THE TASK =>
Once you reach the line with "1366x768 pixels." in the material below, copy each line exactly up to and including the line with "the Partners menu", and skip the pictures.

SUPPLIED INFORMATION =>
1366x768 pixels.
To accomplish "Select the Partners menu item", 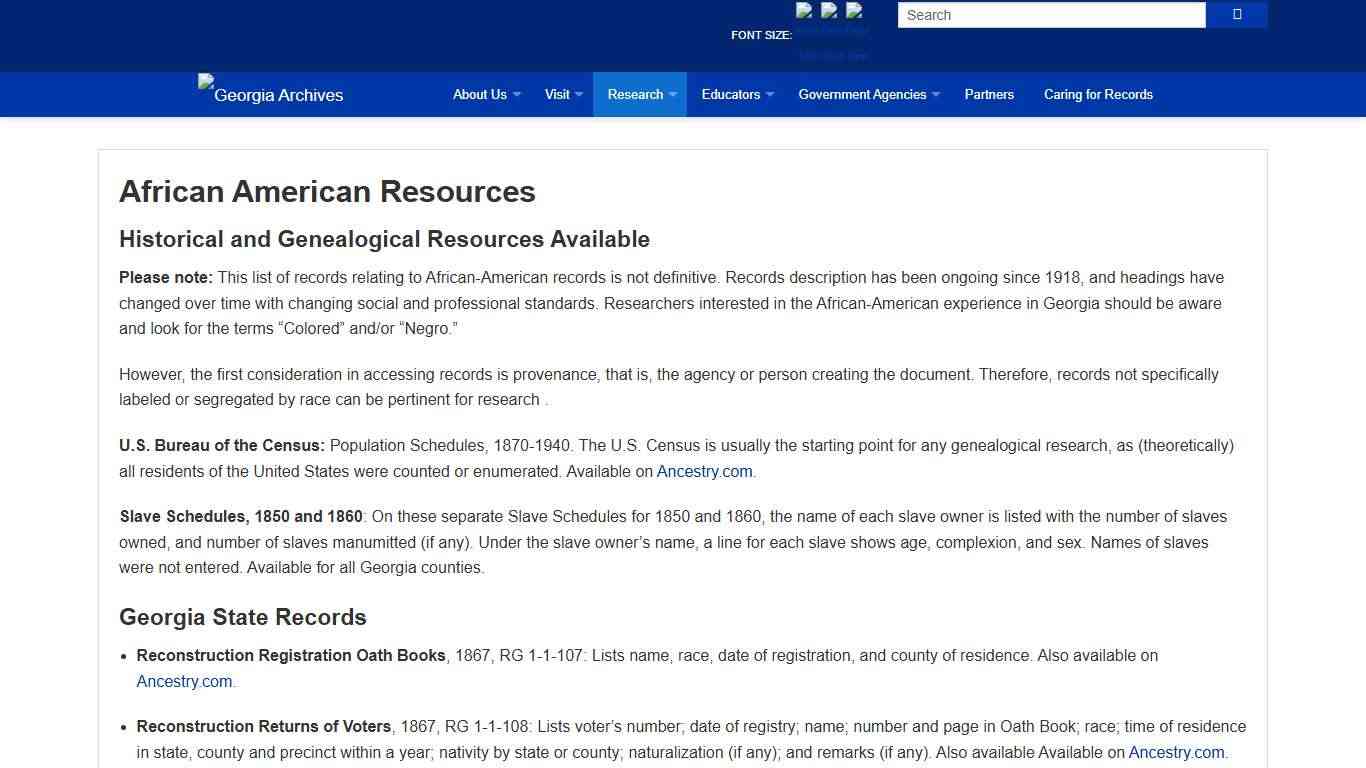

==

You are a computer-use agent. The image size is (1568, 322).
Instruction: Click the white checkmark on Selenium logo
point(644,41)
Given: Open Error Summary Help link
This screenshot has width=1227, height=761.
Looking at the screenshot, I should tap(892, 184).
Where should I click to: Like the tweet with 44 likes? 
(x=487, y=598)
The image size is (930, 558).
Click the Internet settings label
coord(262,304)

SOLUTION TO THIS TASK =>
1366x768 pixels.
To accomplish "Select the Partners menu item", 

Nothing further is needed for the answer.